**TASK LIST**
1 – What pacemaker dependency rates does the abstract on pacemaker implantation after TAVI report, and at which follow-up points?
2 – Resume the abstract on pacemaker implantation after TAVI from the point where it stops.

**TEXT**
+---+
Aims: The aims of this study were to determine the appropriateness of permanent pacemaker implantation (PPI) after TAVI through an analysis of PM dependency at follow-up, and to assess long-term outcomes of patients undergoing PPI after TAVI.
Methods and results: From June 2007 to February 2018, 1,116 consecutive patients without prior PM underwent TAVI in our institution. We assessed the incidence and predictors of PM dependency of patients who underwent PPI within 30 days, and also the six-year outcomes among patients who did not undergo PPI at 30 days. At 30 days, PPI was reported in 145 patients (13.0%). Rates of PM dependency were 35.7%, 35.8% and 33.3% at 1, 6 and 12 months, respectively. Analysing PPI timing, implantation on day 1 was found to be a predictor of PM dependency at six months (OR 20.7 [95% CI: 3.4-126.7]; p=0.001) and 12 months (OR 7.5 [95% CI: 1.4-40.2]; p=0.019). An interaction between PM dependency and the presence of baseline right bundle branch block (RBBB) at six months (pinteraction=0.024) and 12 months (pinteraction=0.028) was reported when PPI was performed on the same day as TAVI. At six years, patients who received a PM at 30 days showed a higher all-cause death rate (KM estimate 41.7% vs 57%; plog-rank=0.034).
+---+
**COLLECTED DATA**

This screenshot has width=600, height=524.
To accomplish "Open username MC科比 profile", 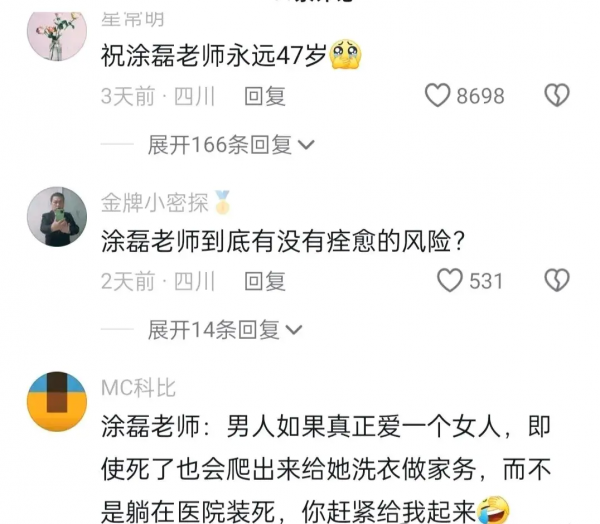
+---+
**RESULTS BY TASK**
1 –
- 35.7% at 1 month
- 35.8% at 6 months
- 33.3% at 12 months

2 –
Conclusions: Among patients receiving PPI after TAVI, PM dependency rates were about 33-36% at one year. Patients with a baseline RBBB undergoing PPI at day 0 or at day 1 when severe CDs persisted for 24 hours after TAVI, irrespective of baseline CDs, had a higher chance of being PM-dependent at follow-ups. Finally, PPI after TAVI was associated with increased six-year mortality.